Architecture
The Community Edition of Cloudera Streaming Analytics consists of preconfigured Docker images for Zookeeper, Kafka and PostgreSQL to make getting started easier. The components can be reached using their dedicated ports. Storage for the Community Edition is handled by docker volumes, while PostgreSQL is integrated for database management and storing the Materialized Views.
PostgreSQL is used by SQL Stream Builder components internally. It is also used as the underlying database for the Materialized View Engine. The PostgreSQL database for the Materialized View tables (eventador_snapper database) can be accessed by using the user eventador_snapper. The default password for the database is cloudera.
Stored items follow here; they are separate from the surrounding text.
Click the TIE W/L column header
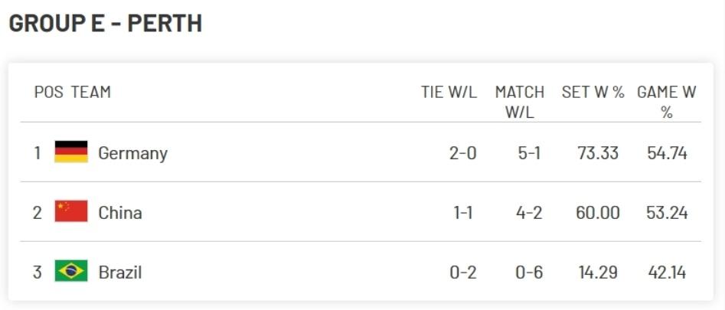 [449, 93]
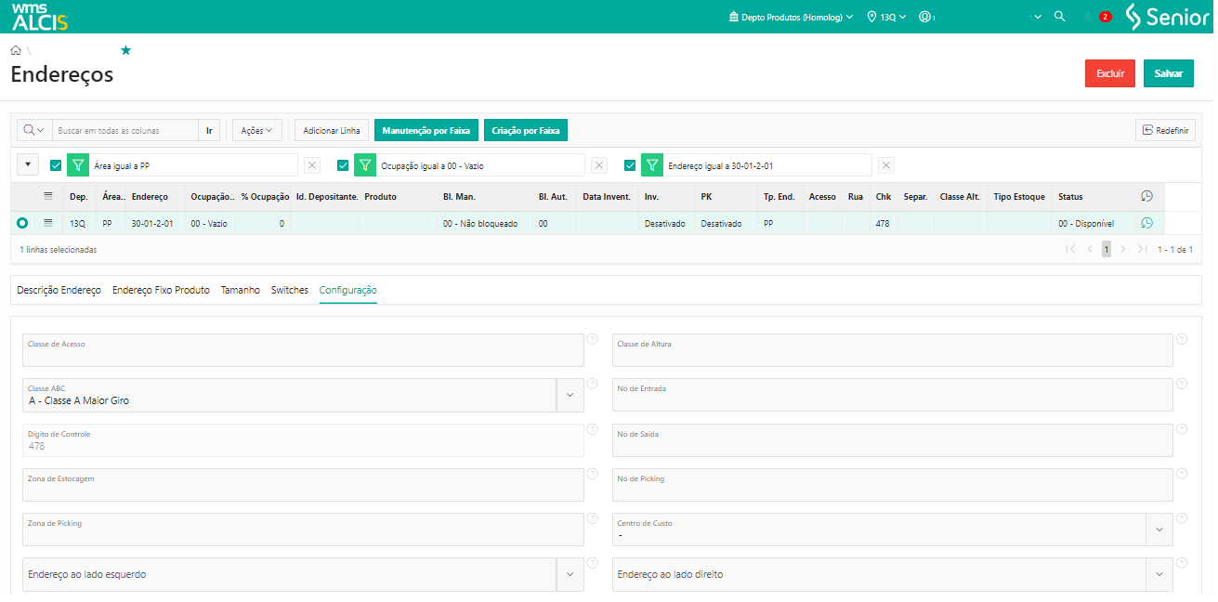This screenshot has width=1218, height=602.
Task: Click the Redefinir reset button
Action: click(x=1165, y=131)
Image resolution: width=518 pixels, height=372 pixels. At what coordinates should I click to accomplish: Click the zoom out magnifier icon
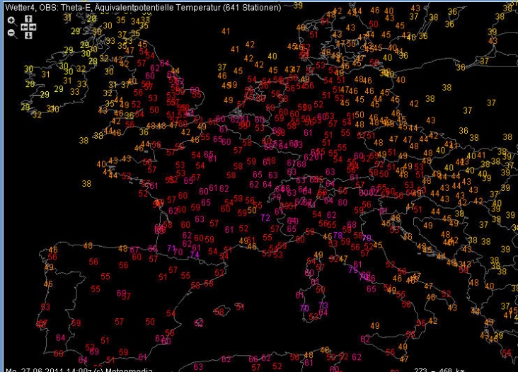11,32
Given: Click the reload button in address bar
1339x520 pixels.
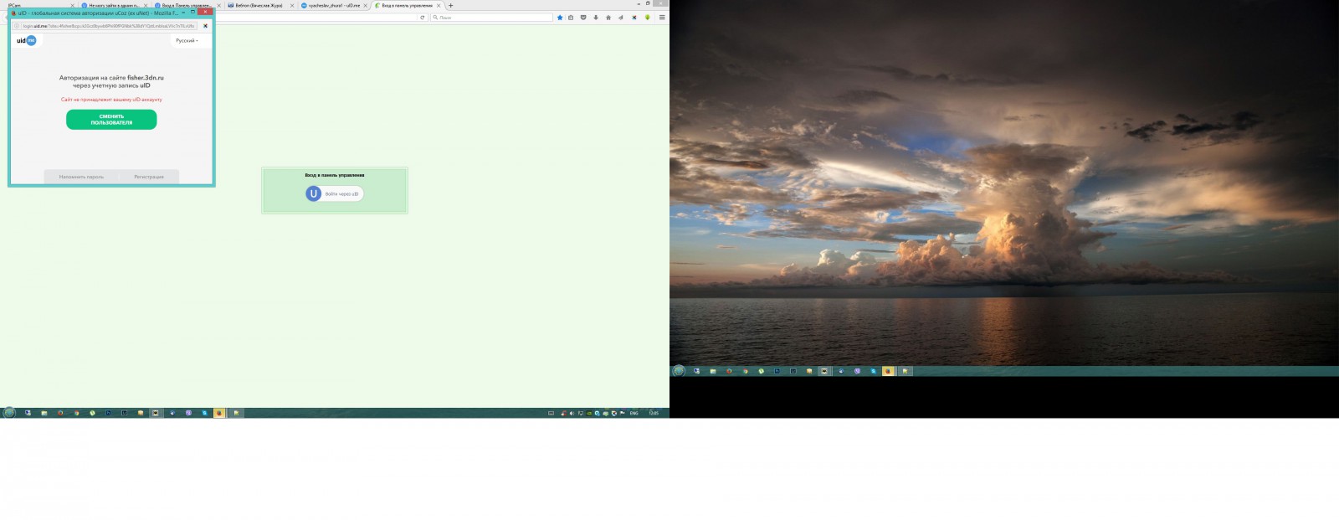Looking at the screenshot, I should click(423, 18).
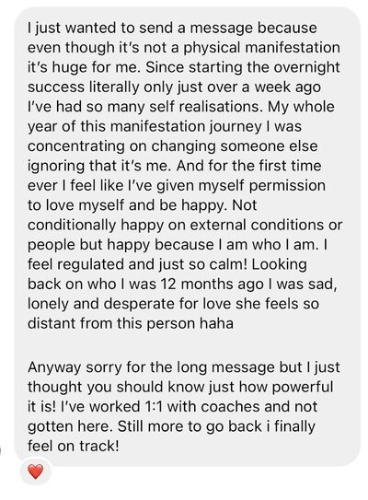Click the phrase 'manifestation journey'
This screenshot has height=500, width=368.
click(x=186, y=126)
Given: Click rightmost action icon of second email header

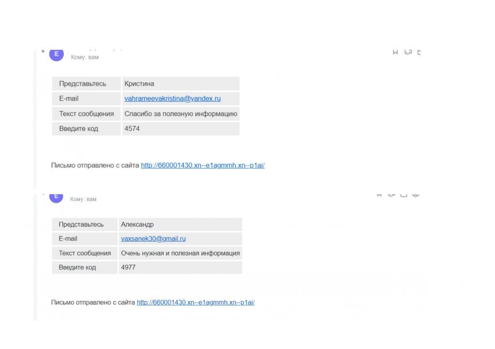Looking at the screenshot, I should [415, 195].
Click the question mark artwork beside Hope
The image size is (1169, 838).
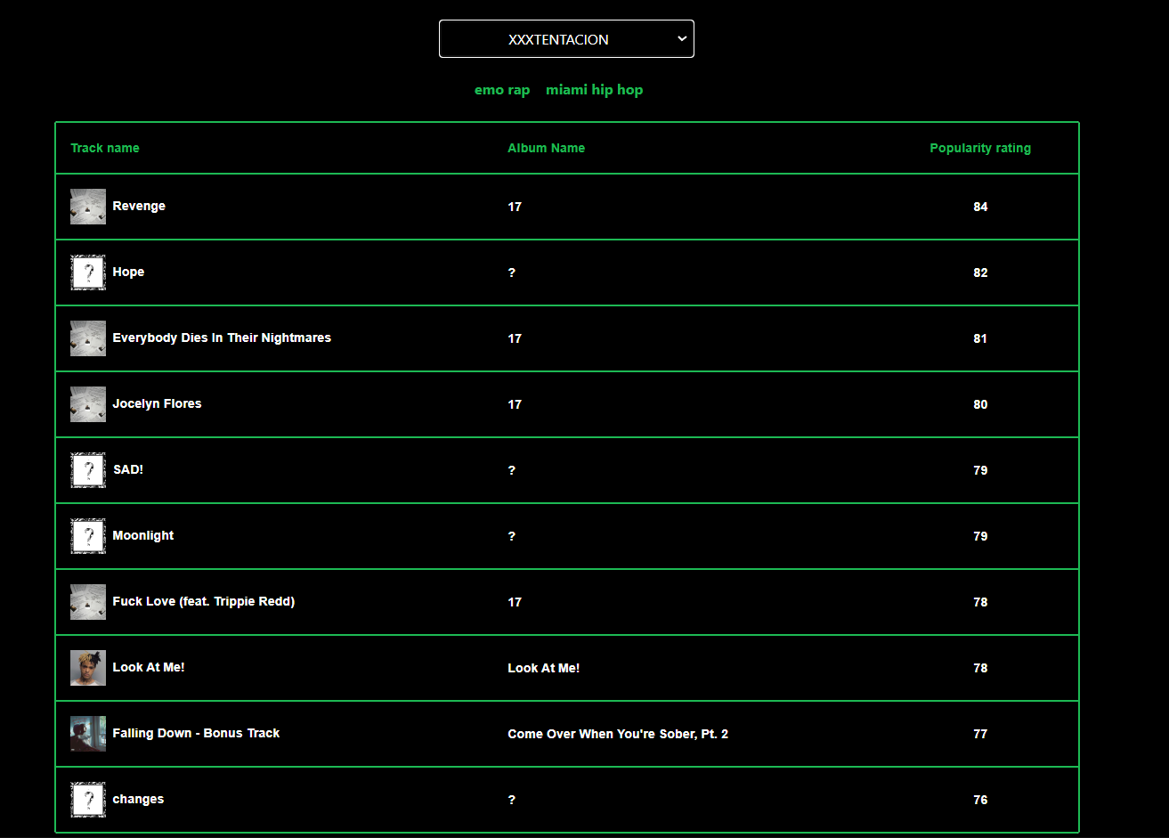pos(87,272)
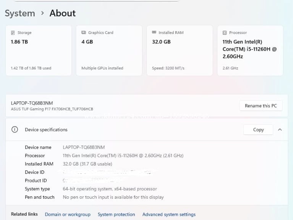293x220 pixels.
Task: Collapse the Device specifications section
Action: pos(280,130)
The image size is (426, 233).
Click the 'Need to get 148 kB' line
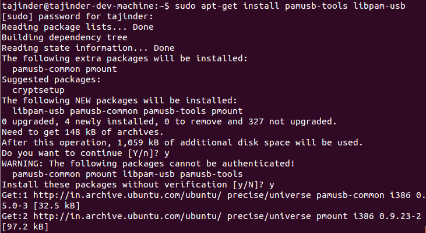83,133
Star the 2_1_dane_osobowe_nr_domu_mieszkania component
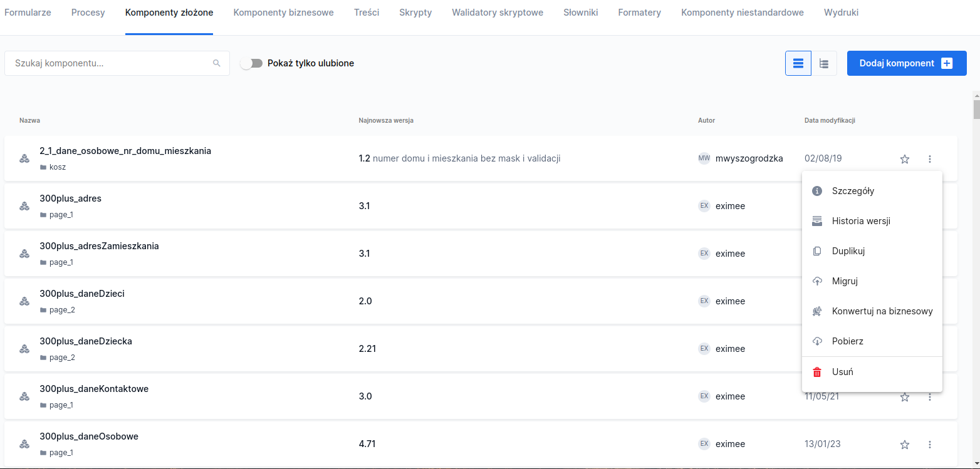The height and width of the screenshot is (469, 980). click(905, 159)
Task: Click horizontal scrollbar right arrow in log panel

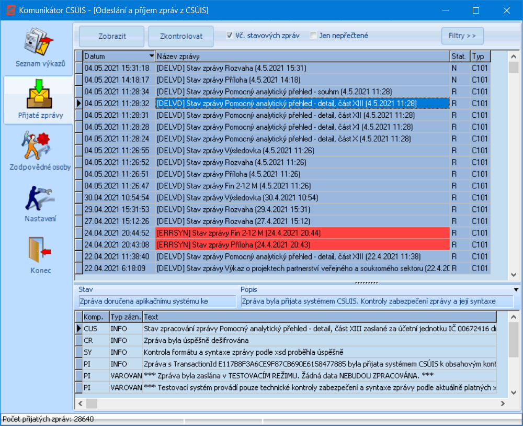Action: tap(503, 403)
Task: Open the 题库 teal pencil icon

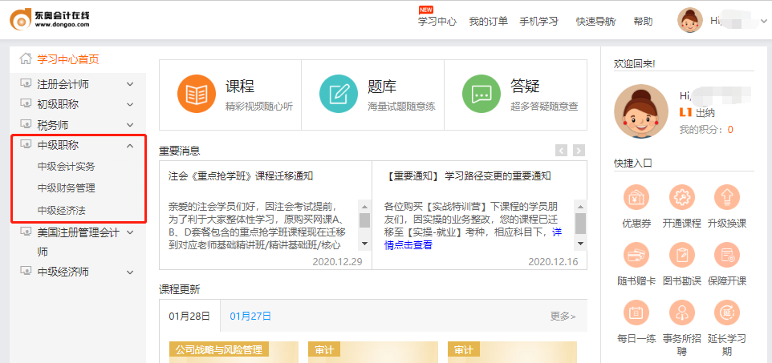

The containers use the following docker volumes to provide persistent local storage between
restarts. If the volumes do not exist in your local environment, they are created when running
the docker-compose up
command.
- ssb-volume
- Persistent in the Flink TaskManager and JobManager containers. It is used for storing savepoints of the jobs. When using the Filesystem connector, it is also recommended to use a volume.
- pg-volume
- Used by the PostgreSQL database. It stores the internal tables required for SQL Stream Builder to work, as well as the created Materialized Views.
- kf-volume
- Used by the Kafka container to store the topics.
- zk-volume
- Used by Zookeeper.
It is possible to delete the docker volumes for a fresh start by shutting down all of the
containers with docker-compose down --volumes
command, or individually removing
them with docker volume rm <volume name>
command.
By default, the Kafka container is preconfigured in SQL Stream Builder as the Local Kafka data provider.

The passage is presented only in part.